* [TASK ITEM]:
As an exercise, copy out the entries exactly as written.

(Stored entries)
================

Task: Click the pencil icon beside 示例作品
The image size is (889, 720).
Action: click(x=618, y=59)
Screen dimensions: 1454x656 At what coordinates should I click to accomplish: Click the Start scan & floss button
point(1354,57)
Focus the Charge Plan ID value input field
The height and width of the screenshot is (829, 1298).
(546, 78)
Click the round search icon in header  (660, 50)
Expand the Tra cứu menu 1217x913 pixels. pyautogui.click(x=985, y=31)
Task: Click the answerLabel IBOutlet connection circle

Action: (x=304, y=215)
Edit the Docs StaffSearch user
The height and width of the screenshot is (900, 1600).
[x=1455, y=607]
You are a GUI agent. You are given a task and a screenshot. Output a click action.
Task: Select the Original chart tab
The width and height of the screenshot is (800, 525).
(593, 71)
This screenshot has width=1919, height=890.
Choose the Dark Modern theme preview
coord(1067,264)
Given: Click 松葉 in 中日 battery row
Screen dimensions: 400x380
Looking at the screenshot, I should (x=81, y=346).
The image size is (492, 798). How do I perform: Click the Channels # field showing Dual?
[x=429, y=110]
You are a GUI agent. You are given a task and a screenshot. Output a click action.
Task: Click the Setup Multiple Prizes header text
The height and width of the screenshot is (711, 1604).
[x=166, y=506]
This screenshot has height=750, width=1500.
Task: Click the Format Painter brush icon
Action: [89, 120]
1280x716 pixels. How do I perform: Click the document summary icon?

================

* [RESPONSE AREA]:
Task: Click the pencil icon beside 示例作品
The image size is (889, 720).
Action: click(x=618, y=59)
Screen dimensions: 1454x656 At what coordinates should I click to accomplish: Click the Start scan & floss button
point(1354,57)
Focus the Charge Plan ID value input field
The height and width of the screenshot is (829, 1298).
(546, 78)
Click the round search icon in header  (660, 50)
Expand the Tra cứu menu 1217x913 pixels. pyautogui.click(x=985, y=31)
Task: Click the answerLabel IBOutlet connection circle

Action: (x=304, y=215)
Edit the Docs StaffSearch user
The height and width of the screenshot is (900, 1600).
[x=1455, y=607]
You are a GUI agent. You are given a task and a screenshot. Output a click action.
Task: Select the Original chart tab
The width and height of the screenshot is (800, 525).
(593, 71)
This screenshot has width=1919, height=890.
Choose the Dark Modern theme preview
coord(1067,264)
Given: Click 松葉 in 中日 battery row
Screen dimensions: 400x380
Looking at the screenshot, I should (x=81, y=346).
The image size is (492, 798). How do I perform: Click the Channels # field showing Dual?
[x=429, y=110]
You are a GUI agent. You are given a task and a screenshot. Output a click action.
Task: Click the Setup Multiple Prizes header text
The height and width of the screenshot is (711, 1604).
[x=166, y=506]
This screenshot has height=750, width=1500.
Task: Click the Format Painter brush icon
Action: [89, 120]
1280x716 pixels. How do I perform: Click the document summary icon?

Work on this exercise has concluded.